Provably and Practically Efficient Neural Contextual Bandits

TL;DR

This paper advances neural contextual bandit algorithms by analyzing smooth activation functions, deriving error bounds, and proposing an efficient algorithm with sublinear regret, supported by empirical validation.

Contribution

It extends analysis beyond ReLU networks to smooth activations, providing non-asymptotic error bounds and a provably efficient algorithm for neural contextual bandits.

Findings

Derived non-asymptotic error bounds relating neural nets and neural tangent kernels.

Proposed an algorithm with sublinear regret bound.
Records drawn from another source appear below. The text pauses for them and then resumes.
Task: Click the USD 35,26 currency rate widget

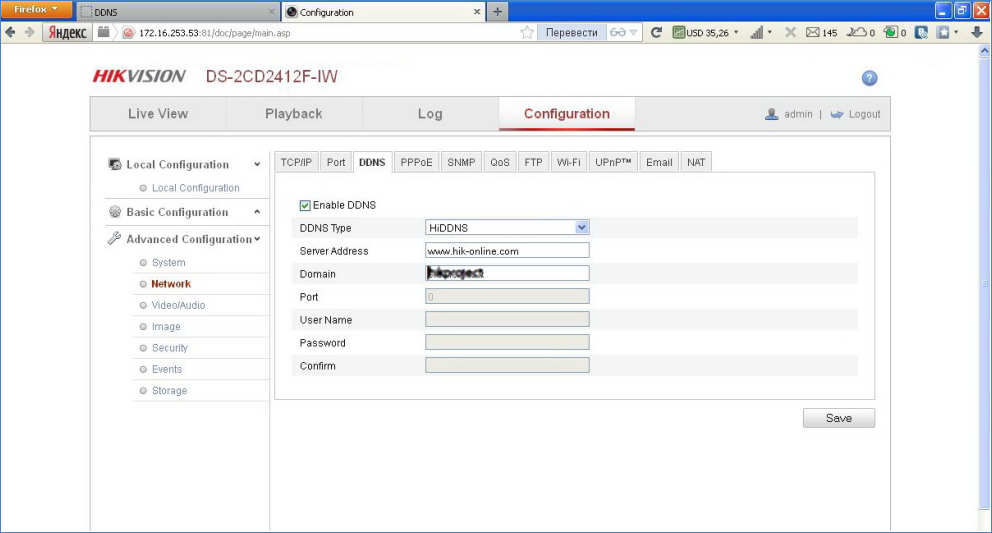Action: click(x=706, y=32)
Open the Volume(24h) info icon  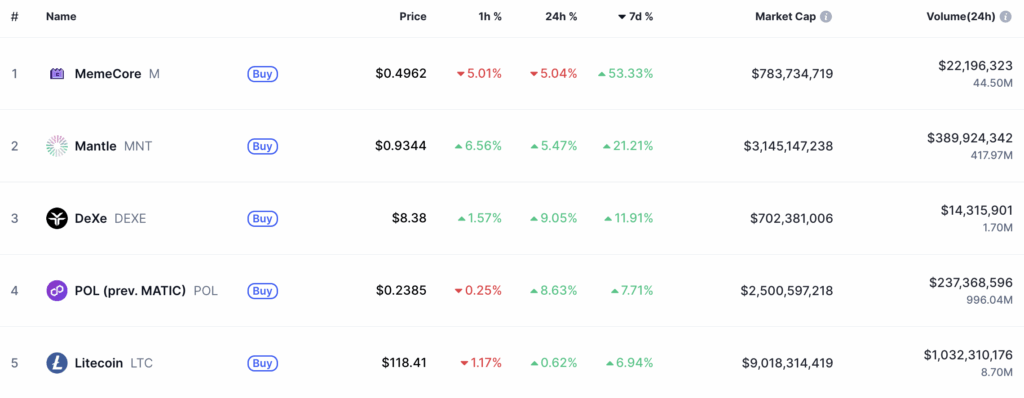[x=1006, y=17]
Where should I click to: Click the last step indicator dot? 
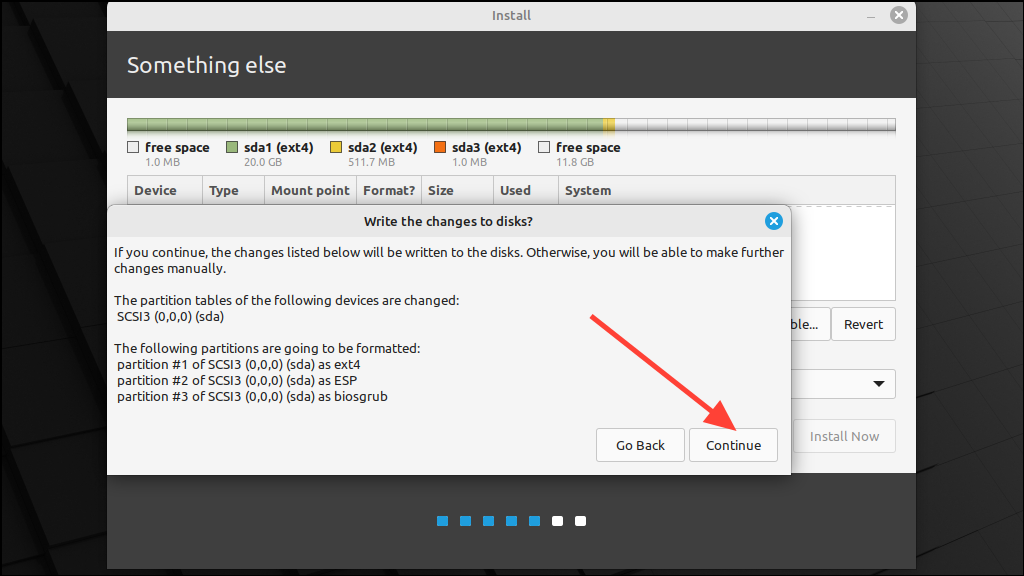(580, 521)
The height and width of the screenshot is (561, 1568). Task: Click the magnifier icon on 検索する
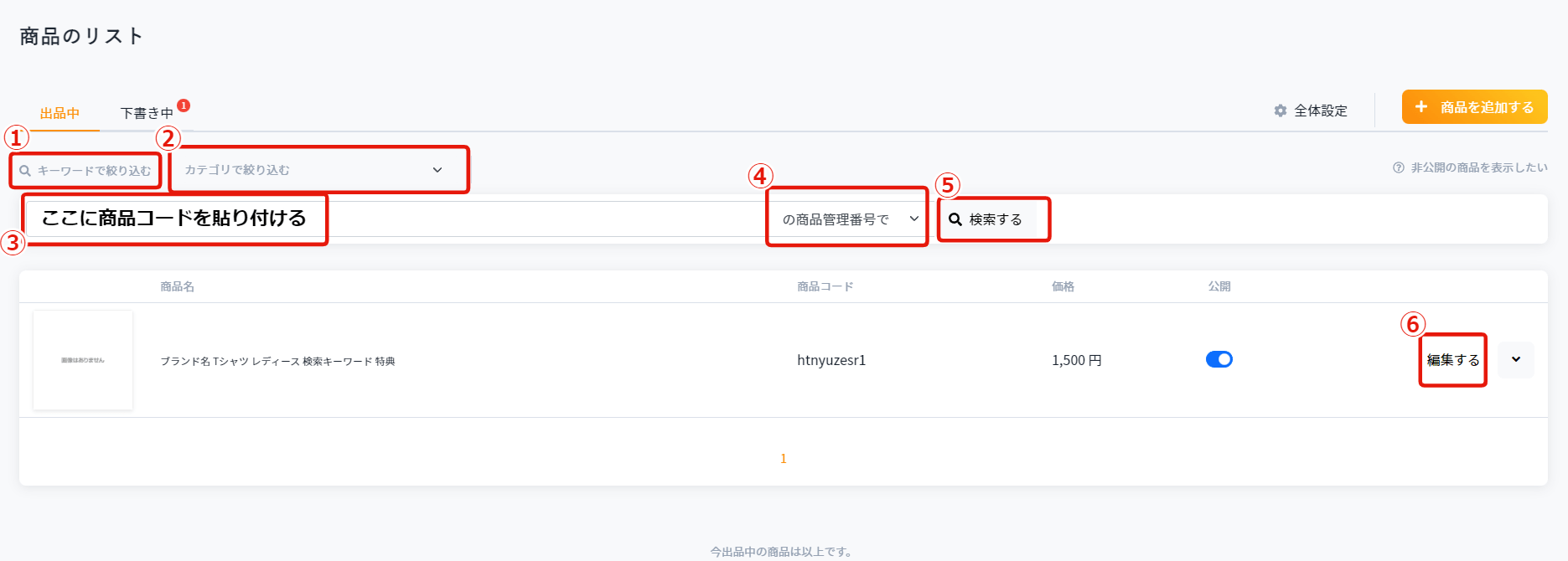click(x=955, y=219)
Empirical studies demonstrate finite regime efficiency.

Abstract

We consider the neural contextual bandit problem. In contrast to the existing work which primarily focuses on ReLU neural nets, we consider a general set of smooth activation functions. Under this more general setting, (i) we derive non-asymptotic error bounds on the difference between an overparameterized neural net and its corresponding neural tangent kernel, (ii) we propose an algorithm with a provably sublinear regret bound that is also efficient in the finite regime as demonstrated by empirical studies. The non-asymptotic error bounds may be of broader interest as a tool to establish the relation between the smoothness of the activation functions in neural contextual bandits and the smoothness of the kernels in kernel bandits.